*抜粋*:
2023年09月07日

≪アィンダーヴァッヴァロイ!ベトナム教育里親の会≫

【有終の美を(誌面に)飾る】
 7月24日上毛新聞に掲載された記事で既に多くの方々もご存じかと思われますが、就学が困難なベトナムの子どもたちを経済的に支援してきた群馬県高崎市のボランティア団体「ベトナム教育里親の会」が、29年の活動に幕を下ろしました。
 ベトナムの経済成長に伴って支援の必要性が薄れたことや、会員の高齢化で支援を続けるのが難しくなったこと等が理由ですが、これまで1000人以上に計約3500万円を届けてきました。
≪アィンダーヴァッヴァロイ!ベトナム教育里親の会≫

【誕生のきっかけ】
「ベトナム里親の会」が発足したのは1994年。高崎市で手広く商売をされていた小山勝三さんが物産の仕入れでベトナムを訪れた際の話です。
戦争による枯葉剤の影響で戦後生まれながら手足の不自由な両親の子供たちは、経済的にも困窮を極めた一家の為に朝から働きます。学校に行く余裕はなく、家族の中で文字を書ける者が誰もいない、といった状況だったそうです。
当時の現地の様子を目のあたりにしたことから、子供たちの将来の為に教育でベトナムの未来を変えていこうと、縁があったコジマ電気の創業者と奨学金制度を立ち上げたのが最初でした。

【会の歩み】
最初は250人の里子を援助しましたが単年のみで、その後、日本のバブルも終焉し、援助資金や大口の協力者が続かなくなります。せっかくの素晴らしい会なのだから、人数は少なくても、しっかり初等科の卒業まで継続的に面倒を見る事が大切ではないかとの会の方針が、残ったメンバーで決まっていきます。
活動に声をかけて頂いた父(誠四郎)が会長を拝命し、色々な方の協力を得て徐々に組織だった団体として活動を続けていくようになり、利権などが絡まないように企業等からではなく、個人から1年7,200円を5年間継続的に援助して頂き、毎年新しく50人の新入学生を里子として援助する。と言う援助方法が固まりました。

*設問 1*: ベトナム教育里親の会についての抜粋から、次の一文を英語に訳しなさい。「「ベトナム里親の会」が発足したのは1994年。」
*設問 2*: ベトナム教育里親の会を紹介した抜粋を、最後の文に続けて書き進めなさい。
この資料は上の抜粋とは関係がありません。

*提供資料*:
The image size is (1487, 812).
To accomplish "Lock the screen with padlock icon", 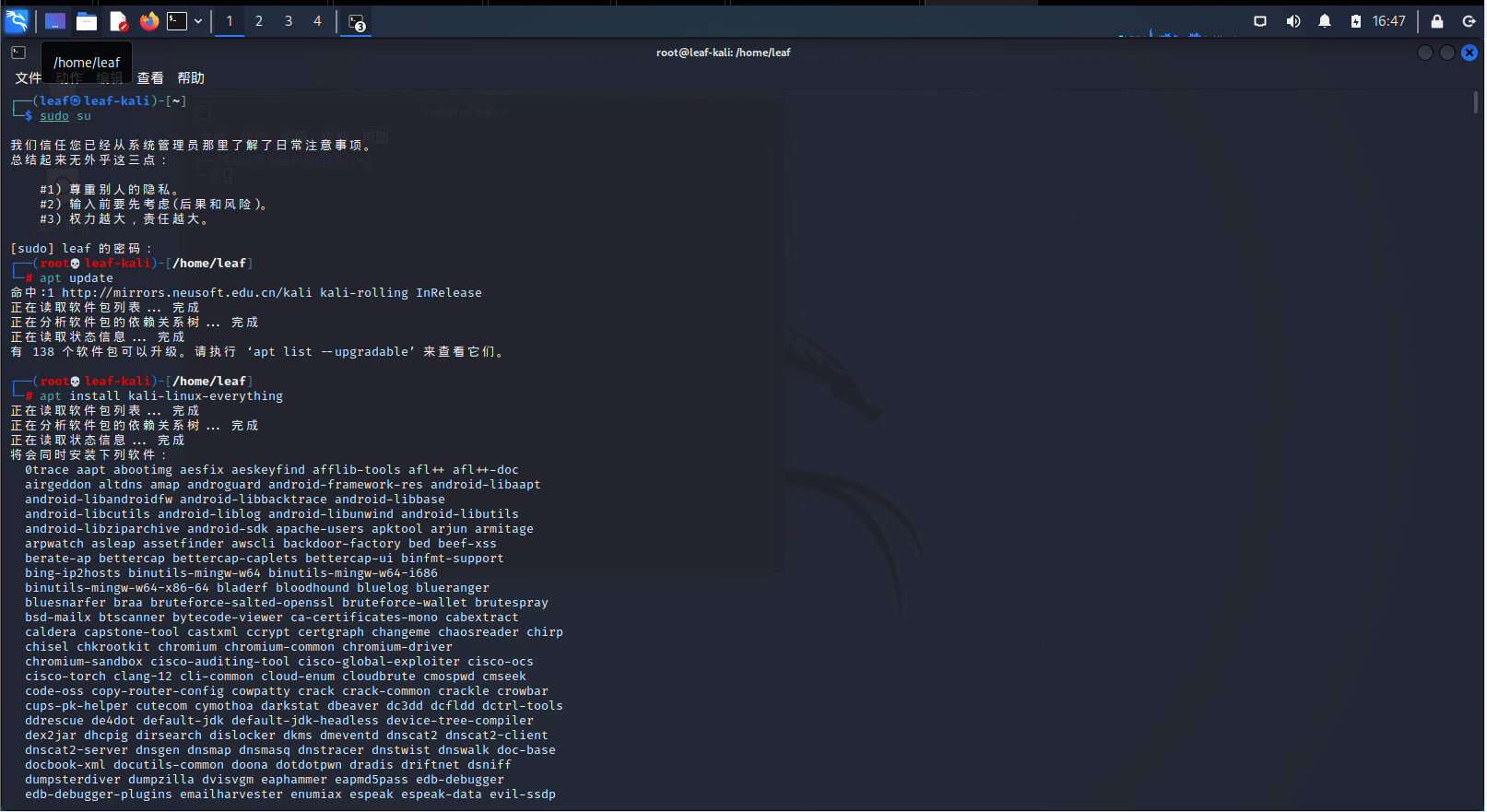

*解答 1*: The "Vietnam Foster Parent Association" was founded in 1994.

*解答 2*:
前年までに援助した里子たちにも初等科を卒業するまで面倒を見るのですから、(直近では、ハノイの教育委員会から物価の上昇を理由に1人当たり年間12,000円の援助が必要になり)大変な金額になります。
そんな皆さんから預かった大切な浄財や里子への手紙を届ける為に渡航費用も全て会の皆さん手弁当、自費でまかなっていました。
ベトナムへの出発時期が迫ると、「〇〇人足りません!」と、新しい里親募集を父が当コラムで呼びかけるのも風物詩になりました。
問い合わせの電話が鳴ると、雨の日でも雪の日でも、原付バイクに飛び乗り説明にかけつけた姿や、帰国後は預かってきた沢山の手紙と、里子に会えた喜び、クタクタに疲れた身体で「心が豊かになれるなぁ」と、晩酌をしながら楽しそうにベトナムの話をする父の姿が思い出されます。
ヴィンさんをはじめ多くの優秀な優しいベトナム人の方に里子からの手紙の翻訳、現地の案内、教育委員会との折衝などをご協力いただいたのも感謝。

【心が豊かになれる】
父は、2011年11月号のコラムに、こんな喜びをつづっていました。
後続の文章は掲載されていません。